What it seems likely to boil down to is this: no changes to the technology appraisal methodology, at least for the short term. Instead, NICE is suggesting "further consideration" not only of VBA and its technical details, but a "broader consideration of the way in which new treatments are developed, evaluated and supported for adoption in the NHS." The Board, when it met in September, suggested a "wider review of innovation," and is interested to hear what people make of three major suggestions:
» Creating an office for innovation within NICE to help companies navigate the path from development to adoption by the NHS.
» Formalizing agreement between NICE, NHS England (which distributes the money allocated to the NHS to CCGs as well as paying itself for specialized services, including some orphan and ultra-orphan medicines), and the Department of Health, on the NHS's willingness to pay for new medicines.
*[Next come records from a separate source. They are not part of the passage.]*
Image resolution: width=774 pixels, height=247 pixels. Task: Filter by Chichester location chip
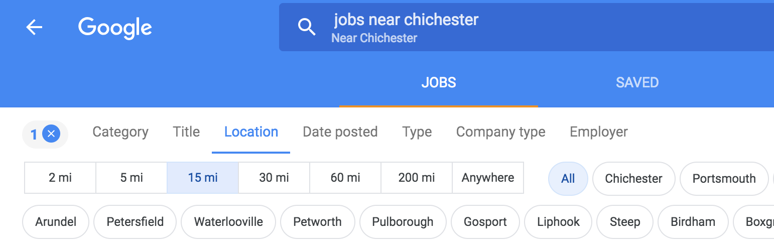pos(633,179)
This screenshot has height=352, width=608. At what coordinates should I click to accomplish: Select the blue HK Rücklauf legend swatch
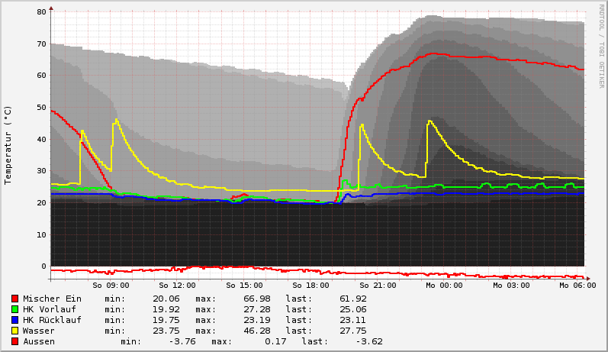click(x=14, y=320)
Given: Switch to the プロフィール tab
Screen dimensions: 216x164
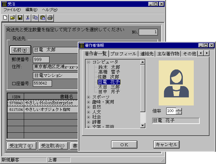Looking at the screenshot, I should [123, 54].
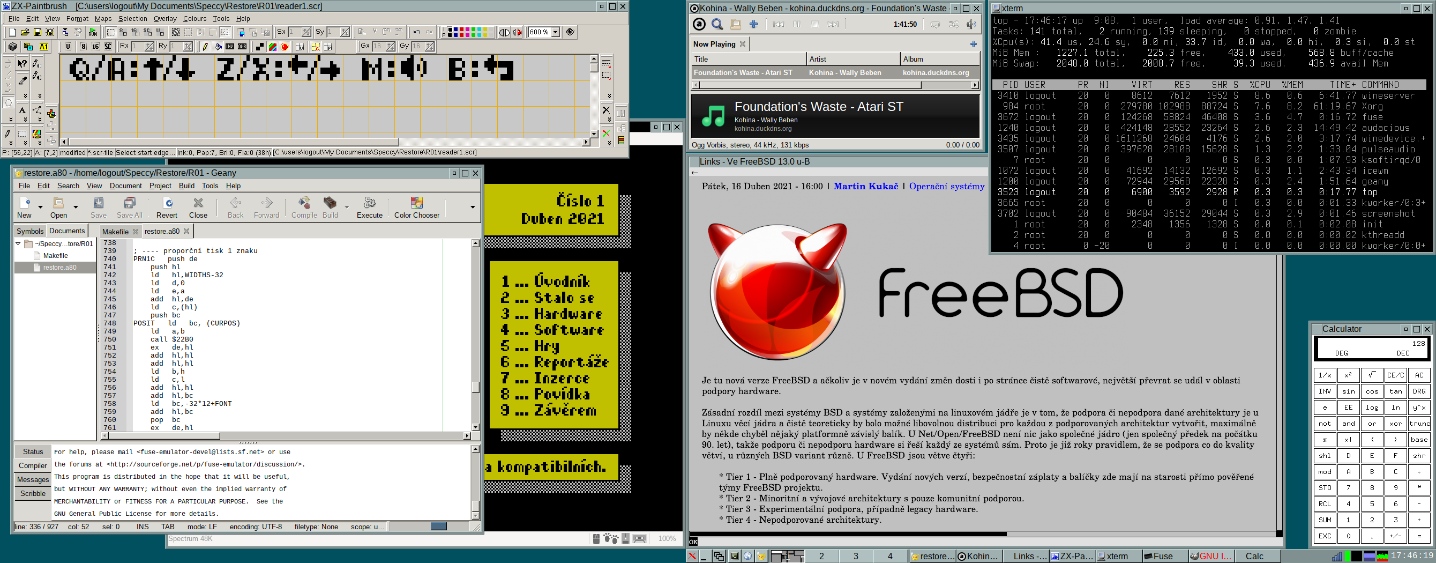This screenshot has height=563, width=1436.
Task: Select the text tool 'A' in ZX-Paintbrush
Action: pos(22,110)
» More productive sharing of development issues and other associated risks between companies and the NHS.
With the backdrop of a general election looming for May 2015, progress will not be swift.
Haslam says that the European Medicines Agency (EMA) pilot on adaptive licensing has real potential. "It will help us sub-divide patient populations, exactly where real-world ways of generating evidence will matter." NICE, he says, "is involved in the discussions and will play our part" as the pilot progresses. It is early days for the program, though: the pilot was only announced in March this year, and so far EMA is only taking forward a handful of products that have been submitted for the pilot by companies.
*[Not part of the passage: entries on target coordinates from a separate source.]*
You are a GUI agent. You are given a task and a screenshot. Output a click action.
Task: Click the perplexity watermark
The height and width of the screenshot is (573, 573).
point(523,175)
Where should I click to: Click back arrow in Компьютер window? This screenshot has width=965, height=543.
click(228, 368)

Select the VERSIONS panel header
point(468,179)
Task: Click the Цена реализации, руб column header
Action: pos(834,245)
Haslam is proud of NICE's evolving international engagement. When asked if NICE is trying to export the NICE model abroad, he responds "we're not evangelical, we simply act on the requests that come to us. We talk to the countries and we stress it's critical that they work out what their healthcare system is trying to achieve. That might be introducing universal healthcare or tackling inequalities. After that we can help them consider how best to achieve that, and to achieve the most bang for the buck." To do this, he says NICE promotes only its philosophy. "That means working with patients and the public, to be transparent and open whenever possible, and to establish ourselves as experts."
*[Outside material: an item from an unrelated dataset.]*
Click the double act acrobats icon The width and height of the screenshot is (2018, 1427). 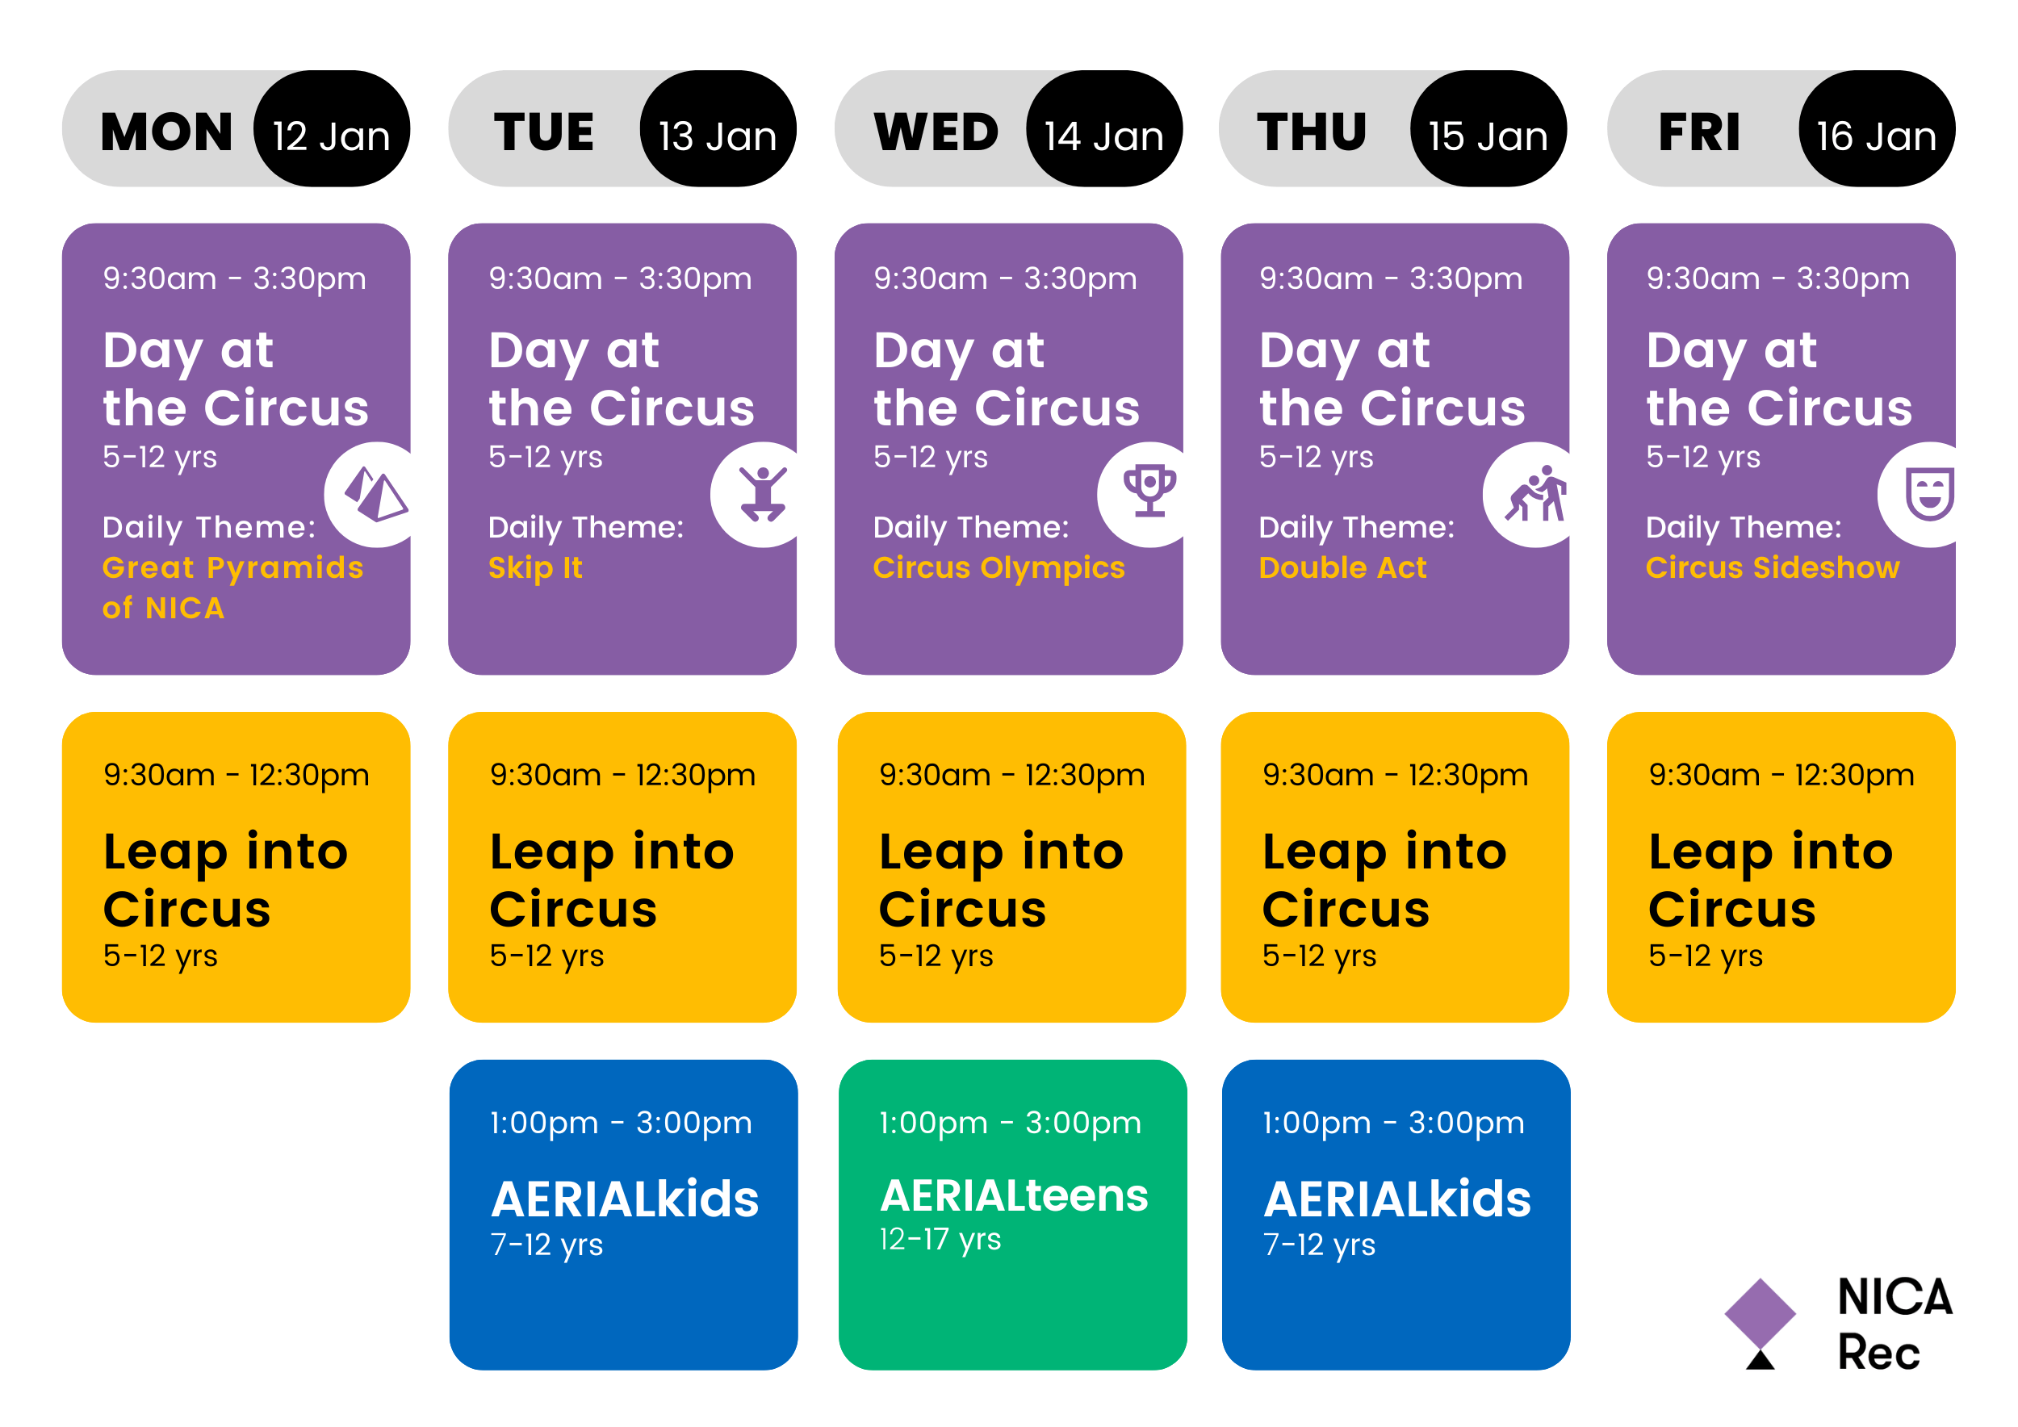click(x=1534, y=496)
Haslam takes the same view when asked about NICE's relationship with EUnetHTA. EUnetHTA is a network of experts involved in doing HTA from the 28 member states of the European Union, supported by European Commission funds. He points out that "anything that ultimately reduces duplication could be beneficial. But I'm not sure we could or ever should aspire to a European-wide NICE. After all, there are differences among us that really matter, such as contrasting social values, medical practices and priorities."
Haslam is predictably positive about NICE's future. His demeanor remains upbeat even when asked about how NICE is prepared to deal with the difficulties of appraising stratified medicines, given the complex interplay of the diagnostics tools that accompany them. He admits the challenge, but offers the assurance that NICE will not stand still.
"Do we have it all worked out on how we can appraise innovations that come from discoveries in genomics? No, but we are working hard on getting the right fix," Haslam says. "What is in our favor is our objectives as an organization are very clear: help the NHS get the maximum benefit from the billions of pounds it spends, whatever the options are for treatment."
At the end of the interview, it is reminded again that Haslam was a GP—and he still thinks the same way as a country doctor might. His responses always reveal some of the curiosity he learned from experience about how vulnerable people approach the NHS for care and treatment. As the NICE remit grows broader, you can see how those generalist "people skills" are coming to the fore—and will be sorely in need.